Gulafroz Ebtekar, the officer, is currently on the run after failing to get on an evacuation flight out of the country.
The 34-year-old was singled out and beaten brutally by the Taliban at the gates of Hamid Karzai international airport in Kabul.
She told Russian Newspaper, Moskovsky Komsomolet, that she spent five nights at the airport, seeking evacuation.
“I spent five nights at the gates of Kabul airport without water or bread, in a rain of bullets and surrounded by the Taliban.“I witnessed the death of children and women. I sent messages to the embassies of many countries to save myself and my family, but all to no avail.”
After being turned away from the airport, Ebtekar went home to be told by her mother that the Taliban had come for her while she was out.
When she tried to escape to the airport again, the Taliban guards beat her with “weapons and stones”.“All their words were accompanied byblows. When I was hit again, I could not get up, I could not say a word”.“The Taliban acted like this: first they hit, then allowed you to move. You take one or two steps, and pay for it.They beat me with fists, boots, weapons and even stones”.

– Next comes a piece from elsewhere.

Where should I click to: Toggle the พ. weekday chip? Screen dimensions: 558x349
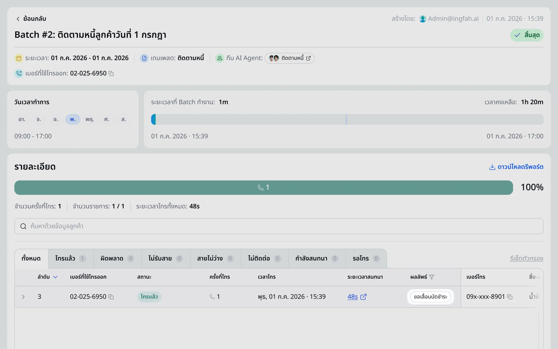tap(73, 119)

With the soldiers still on her trail and no more flights leaving the country, she has little hope about survival
“I have nothing to fear, I have nothing left anyway, ”she said.
As well as the violence from the Taliban, she said her faith in humanity was crushed by her treatment from troops guarding the airport.
She was asked where she wanted to go and told them: “It doesn’t matter, to a safe country where there is a chance we may survive”.
They looked at me and answered quite impudently: “Okay”. And they asked one soldier to show us the way. I thought they would escort us to a plane or provide security.”
They first escorted her to a crowded street where there was a terrorist attack, she said.
“We did not want to leave, then the soldier raised his weapon: “Get out of here’. So we went out onto the road.
At that moment, I didn’t want to live anymore”.
Gulafroz, who bagged a master’s degree from a top police academy in Russia, also reached out to the Russian embassy but they declined because she didn’t have a Russian passport or residency.
She told the newspaper: “I had dreamed of changing life in Afghanistan. First, when it comes to women in the police. And I did it.
“When I returned to my homeland, I got a job in the Ministry of Internal Affairs, and soon got a rather high position.
“I became Deputy Chief for Criminal Investigations of the Ministry of Internal Affairs of Afghanistan.
“I spoke on television, spoke out on social networks, fought against extremism, terrorism, advocated for the rights of women and children and believed in the best for our country”.
She said that her “former life” was gone, and that six months ago, she’d been ‘warned’ by the Taliban about her job.
She said: “The Taliban wrote me letters in which they said that I should not work in the police, that I had no right to declare about women’s rights.
”What are women’s rights? Why do you publish your photos on Facebook and Instagram?” these are the comments I received from them a year or six months ago. And now they are in power.”
She warned: “I think the Taliban will never change. They will not agree for a woman to work, participate in public life, and be free”.